It’s Not Working for You

Many women all over the world suffer from a pelvic floor dysfunction of some kind, and the chances of that only increases with age. Unfortunately, the symptoms associated with pelvic floor dysfunction are often embarrassing, painful, and sometimes even limiting to a woman’s quality of life; but because the topic is one so personal in nature, it can often go unaddressed until the situation is at its worst.

For some women, the symptoms of pelvic floor dysfunction include pelvic pain, painful intercourse, urinary incontinence, and defecatory dysfunction; and because they feel unwilling or unable to discuss their problem with their physicians, family, or friends, they feel alone in their pain and embarrassment, unaware that they can actually find relief.

The pelvic floor is actually a grouping of muscles that are attached to the front, sides, and back of the sacral bone and the pelvic bone which provide physical support to the pelvic organs. These muscles also wrap around the vagina, the urethra, and the rectum, which means that all of these organs are directly affected in the event of any sort of muscle failure or dysfunction.

Abnormal Behavior

Consultation with a urogynecologist or other medical specialist will be required to correctly diagnose a pelvic floor dysfunction, so being aware of all of the symptoms is crucial.

Additional indications of a pelvic floor dysfunction include:

  • The inability to properly control urination
  • Pain during urination
  • An inability to completely empty the bladder
  • Urgent or frequent urination
  • Painful bowel movements
  • Constipation
  • Erratic spasms of the pelvic floor muscles

Corrective Measures

Fortunately, treating a pelvic floor dysfunction does not necessarily require surgery.
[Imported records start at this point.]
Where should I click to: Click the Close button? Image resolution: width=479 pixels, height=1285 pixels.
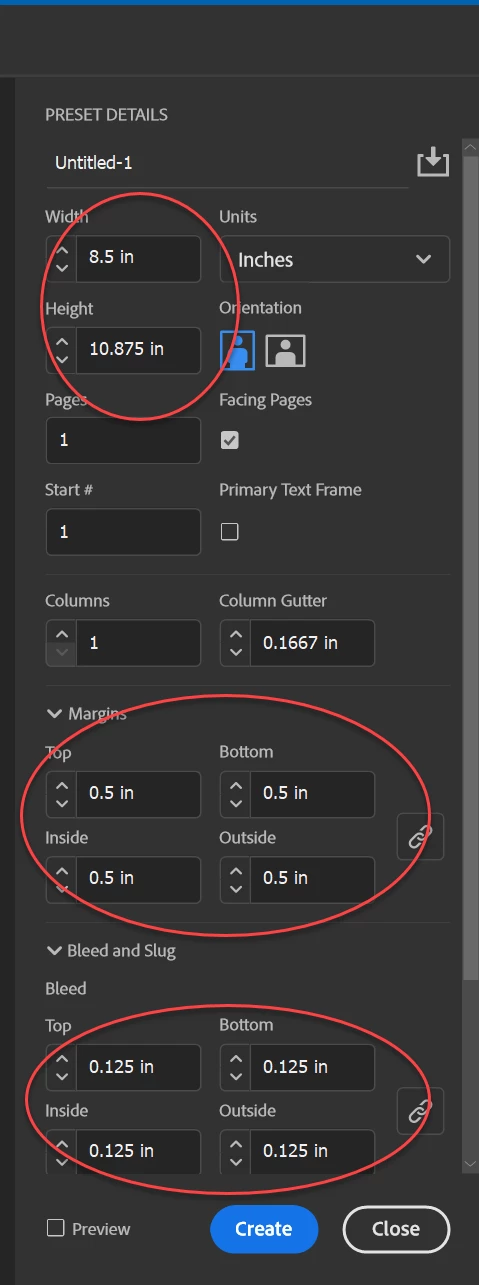tap(396, 1229)
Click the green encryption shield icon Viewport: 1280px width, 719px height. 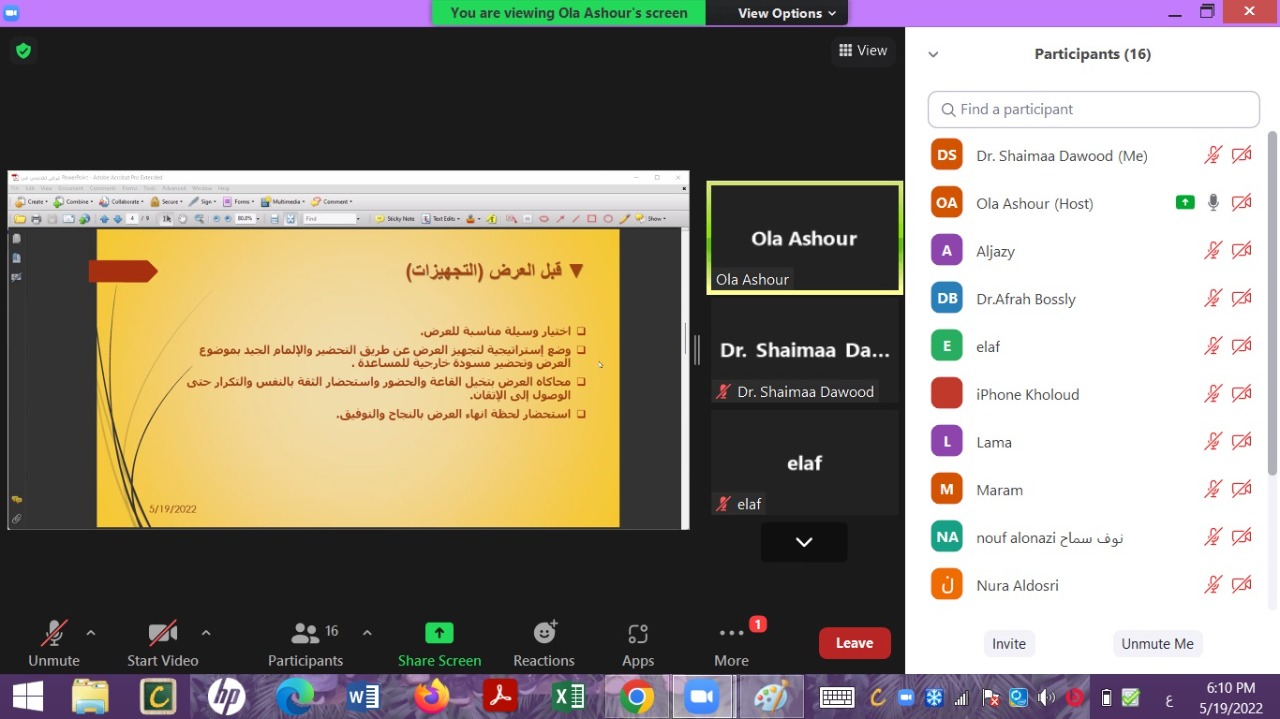tap(23, 50)
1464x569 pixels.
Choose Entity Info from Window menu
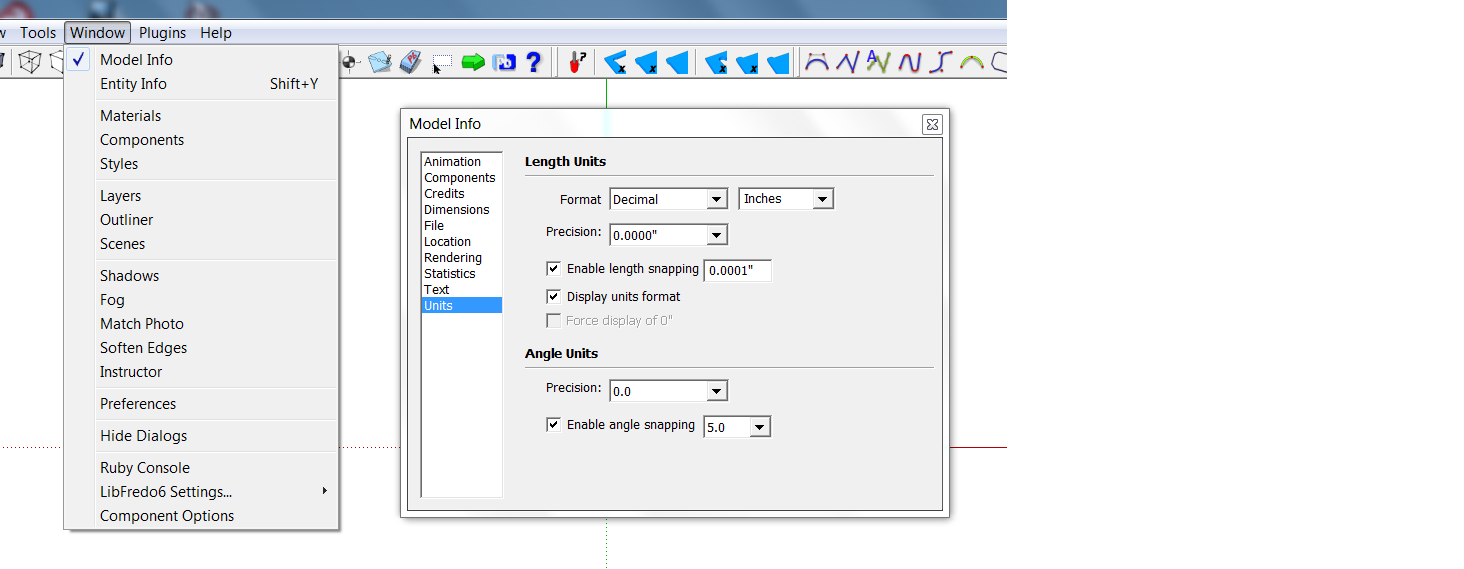(133, 84)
Some women will find relief using prescription medications such as muscle relaxants; changing their posture and incorporating targeted stretching and physical therapy exercises into their daily routine; and learning techniques to manually massage the rectal or vaginal muscles. In some cases of pelvic floor dysfunction, the best treatment options will include the use of some type of therapy or medical device such as biofeedback; electrical stimulation through the use of electrodes to stimulate and relax pelvic floor muscles and desensitize the nerves; or the application of cold lasers to relieve pain and inflammation or stimulate the healing of a wound.

As you consider your own health and your desire to live free from pain and suffering, remember that you’re not alone. Discuss your concerns with your doctor so that you can find real, lasting relief and reclaim your hope in the future.